Tina294 · 07/06/2025 18:44

I think it would be useful to know what he was addicted to. SRRI's do need to be slowly reduced but DH was on a pretty high level for a couple of years and had no trouble coming off them over a few weeks (not saying others might not be different though). If it's benzo's then they are very addictive - but I don't think they'd have been prescribed in high doses or for long due to their addictive nature.

If we're talking SRRI's then I wouldn't be concerned, a lot of people take them for years and they're not addictive like other drugs because there's no high. They are so common that I really wouldn't be concerned at all and would call it dependence rather than addiction. Benzo's I'd be much. much more concerned about as they are very addictive and I believe the relapse rate there is high.

Nevertea · 08/06/2025 06:06

How did yesterday go with meeting his friends Op?

TimeForABreak4 · 08/06/2025 06:22

Someone struggling to come off medication that was prescribed for depression is not an addict. I wouldn't be ruling him out yet. Spend more time getting to know him and see how things go.

Nevertea · 08/06/2025 08:17

TimeForABreak4 · 08/06/2025 06:22

Someone struggling to come off medication that was prescribed for depression is not an addict. I wouldn't be ruling him out yet. Spend more time getting to know him and see how things go.

Precisely

So given he describes himself as an addict who actually had to go in to detox, I’m guessing it was depression meds

Nosetotoe · 09/06/2025 16:52

I’m guessing Saturday wasn’t a success

well at least that solves your dilemma op!

sheepandbear · 10/06/2025 11:05

Have just seen a new wave if responses on this one!

@TimeForABreak4 nooo, he never described himself as an addict! MN can really distort things. He told me he had had a dependence on prescribed anti-ds (no idea what type) but is no longer on any

@NosetotoeSaturday was good. His friends are all lovely and I had a nice time. He asked me if we were together and exclusive and I explained my concerns and said I needed to take things very slowly and cautiously which is said is fine and he totally understands. We’re meeting for a walk on Wednesday.

OP posts:
Helpsremove · 10/06/2025 15:34

He doesn’t want to travel out of his locality Op? That would be so restricting for the type of relationship I’d want in my forties with grown up children…. Don’t you want to travel? Weekend breaks? Days out? Explore? Try new places together?

Helpsremove · 10/06/2025 15:35

He told me he had had a dependence on prescribed anti-ds

this caught my attention

that is likely a fib op. There is no AD that is addictive. People can be on them for life. And they have no immediate impact whatsoever…. It slows builds up over time.

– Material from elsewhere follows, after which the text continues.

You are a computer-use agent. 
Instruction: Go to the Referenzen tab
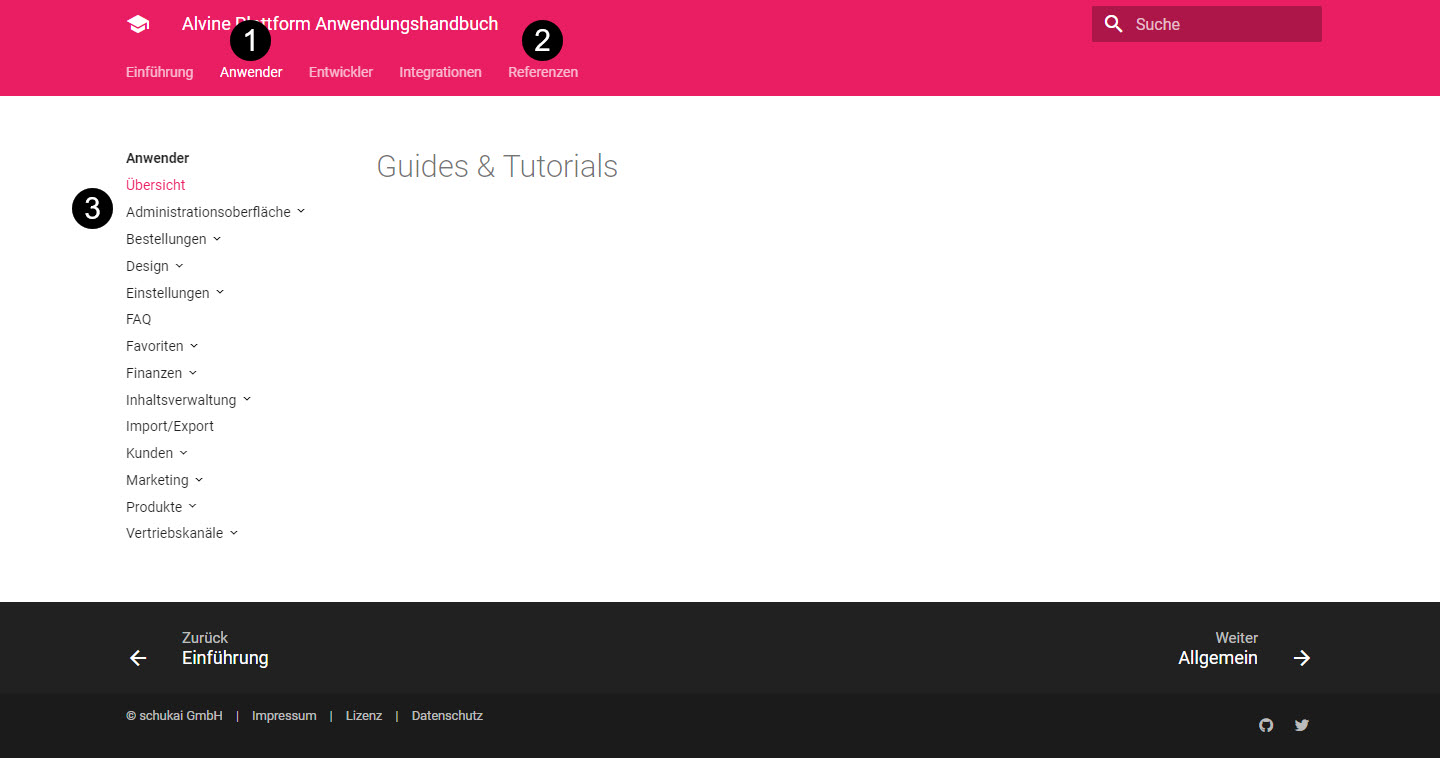(542, 72)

That Op, means he’s seriously downplayed (euphemism for lies)
i would be worried

sheepandbear · 10/06/2025 17:43

Helpsremove · 10/06/2025 15:34

He doesn’t want to travel out of his locality Op? That would be so restricting for the type of relationship I’d want in my forties with grown up children…. Don’t you want to travel? Weekend breaks? Days out? Explore? Try new places together?

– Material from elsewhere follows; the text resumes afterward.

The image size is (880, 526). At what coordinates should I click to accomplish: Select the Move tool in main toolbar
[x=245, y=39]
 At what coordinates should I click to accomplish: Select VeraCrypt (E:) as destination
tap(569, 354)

Yes! That’s the biggest issue for me really. Though, again, he seems to have exaggerated rather than downplayed this as he has managed to make it out to various places for dates so far. But yes, I love to travel so this is a problem.

OP posts:
Sleepynose · 11/06/2025 19:04

sheepandbear · 10/06/2025 17:43

Yes! That’s the biggest issue for me really. Though, again, he seems to have exaggerated rather than downplayed this as he has managed to make it out to various places for dates so far. But yes, I love to travel so this is a problem.

Throw in the addiction to ADs, which is nonsense, I’m guessing this chap is drama and hasn’t given you the clear story.

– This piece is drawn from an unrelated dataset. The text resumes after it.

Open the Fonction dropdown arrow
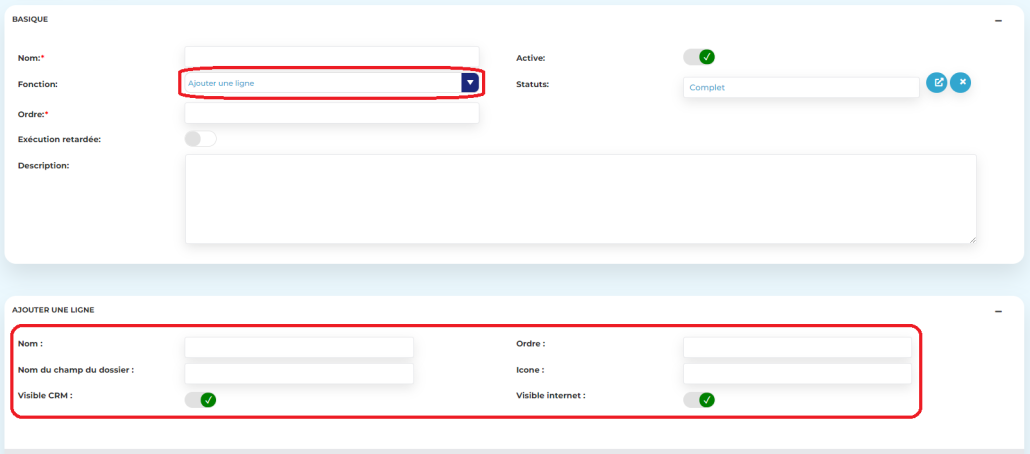This screenshot has width=1030, height=454. click(470, 83)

and who wants a fun relationship with someone who can’t travel more than 40 mins from his front door?!

HoppyFish · 13/06/2025 17:38

Possibly psychologically addicted to ADs, but physical addiction is only from things like benzodiazepines (e.g. Diazepam), alcohol or drugs.

Somewhat81 · 22/06/2025 08:00

He’s telling porkies if he’s saying he was addicted to ADs. And that will probably be tip of the iceberg.

OP hoping you have moved on. He didn’t want to travel and sounds like he’s got
one heck of a history, and a fairly recent one at that.